Maximum number of retry attempts for failed requests

require_all_responses

bool

False

Whether to require successful responses for all prompts

base_url

Optional[str]

None

Optional base URL for API endpoint

request_timeout

int

600

Timeout in seconds for each request

api_key

Optional[str]

None

Api key for the selected model.

in_mtok_cost

Optional[int]

None

Optional cost per million input tokens.

out_mtok_cost

Optional[int]

None

Optional cost per million output tokens.

invalid_finish_reasons

Optional[list]

['content_filter', 'length']

List of api finish reasons which are considered failed.
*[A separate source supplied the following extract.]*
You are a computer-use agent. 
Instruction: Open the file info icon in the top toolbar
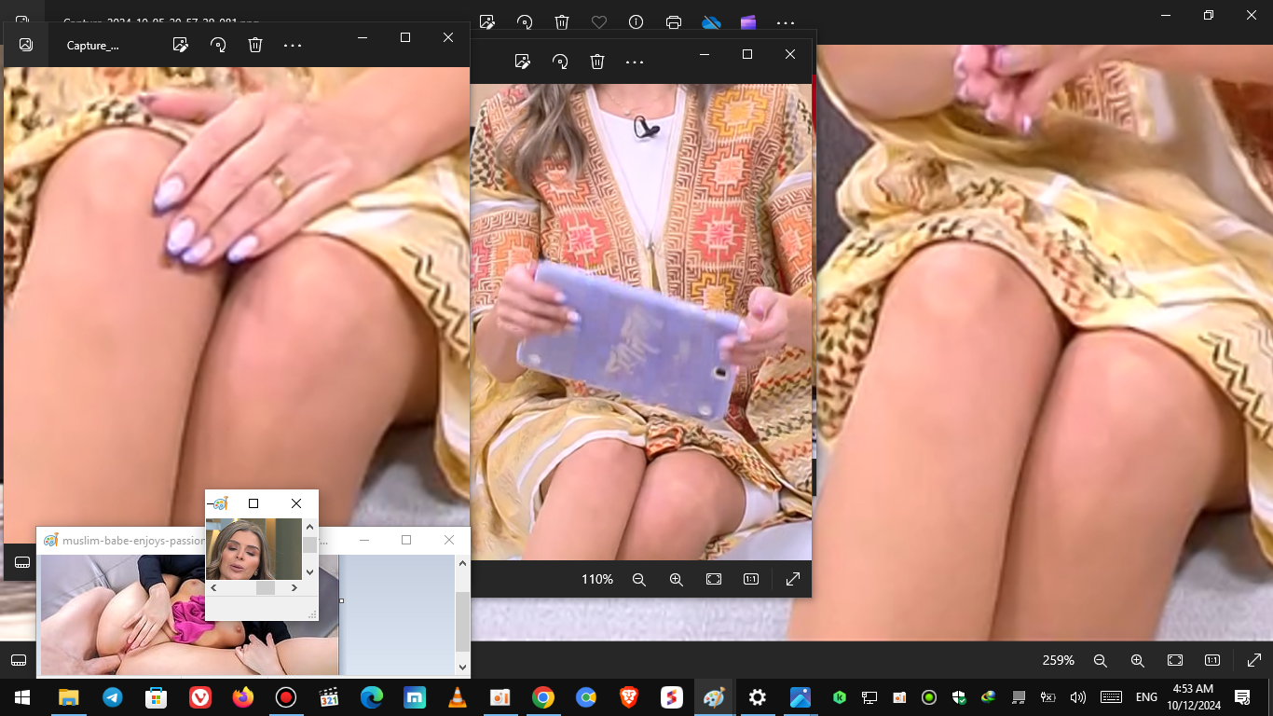(x=637, y=21)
# Example: Common parameters configuration
backend_params = {
    "max_retries": 3,
    "require_all_responses": True,
    "base_url": "https://custom-endpoint.com/v1",
    "request_timeout": 300
}

Online Mode Parameters

Parameters for online processor mode:

Parameter

Type

Description

max_requests_per_minute

int

Maximum number of API requests per minute

max_tokens_per_minute

int

Maximum number of tokens per minute

seconds_to_pause_on_rate_limit

float

Duration to pause when rate limited

max_concurrent_requests

int

Maximum number of concurrent requests.

max_input_tokens_per_minute

int

Maximum number of input tokens allowed per minute. Note: Only valid with seperate token strategy i.e Anthropic.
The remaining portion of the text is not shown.